VI-grade NVH Simulator Integration

Sound Designer and VI-grade NVHSim

The Sound Designer software suite has been streamlined to work with the VI-grade NVH simulator on the same computer, without any external hardware boxes, cables, nor extra configurations to worry about. 

The systems will run side by side on the same host, seamlessly connected using internal software interfaces instead of cumbersome external hardware devices. 

 

Advantages 

– Instant reliable recall for development and internal demos which comes in especially handy when the elaborate simulator resources are shared between projects and across departments

– Multiple vehicle and sound setups can easily be compared one after the other, for example whether new sound tunings will work on all of the many vehicle variants without major modifications

– The initial installation of simulator and active sound system is less complex as the number of systems and peripherals to acquire, set up, configure, maintain, and update is considerably smaller

– Custom setups can be cloned from one computer to another by creating a software image of the installation

Connecting the Dots

In Sound Designer’s config tab simply

– select the VI-grade NVHSim as a network CAN source from the input devices menu

– choose the supplied VI-grade audio driver to forward the audio generated by SD to

Sound Designer will 

– respond directly to the original vehicle data generated by NVHSim

– route its up to 24 audio output channels back to NVHSim to be mixed with e.g. the road and wind noise signals generated there

Connecting the two systems is as easy as these two steps. 

Getting Real

To truly comprehend NVH data, it needs to be experienced as sound and vibration.
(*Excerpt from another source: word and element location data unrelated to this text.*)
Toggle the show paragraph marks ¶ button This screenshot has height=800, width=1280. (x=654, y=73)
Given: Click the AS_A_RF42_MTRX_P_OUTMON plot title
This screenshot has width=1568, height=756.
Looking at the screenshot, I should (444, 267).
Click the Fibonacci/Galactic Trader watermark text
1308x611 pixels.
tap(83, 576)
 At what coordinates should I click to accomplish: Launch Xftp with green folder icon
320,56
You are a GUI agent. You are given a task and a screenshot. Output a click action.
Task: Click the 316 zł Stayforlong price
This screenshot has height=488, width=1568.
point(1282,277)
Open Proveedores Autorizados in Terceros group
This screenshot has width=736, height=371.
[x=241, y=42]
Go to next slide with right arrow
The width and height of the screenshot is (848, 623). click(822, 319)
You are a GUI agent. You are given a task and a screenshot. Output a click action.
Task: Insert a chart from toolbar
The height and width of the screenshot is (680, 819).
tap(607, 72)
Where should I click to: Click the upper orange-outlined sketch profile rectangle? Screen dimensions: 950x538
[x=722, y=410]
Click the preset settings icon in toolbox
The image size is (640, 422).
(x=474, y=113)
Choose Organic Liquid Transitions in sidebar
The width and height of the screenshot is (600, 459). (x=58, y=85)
Data from many sources has to be brought together, in different formats, for multiple components, then assembled to form a single digital virtual prototype that can be listened to, felt and driven interactively. 

This is the mission that VI-grade NVHSim and Sound Designer set out to accomplish when combining forces: Not worry about the technical details, but fully focus on bringing Active Sound to its full potential. 

Add the punch of real sound to electric vehicles, augment the sound of efficient, but not so characteristic combustion engines, and bridge both worlds in hybrid vehicles.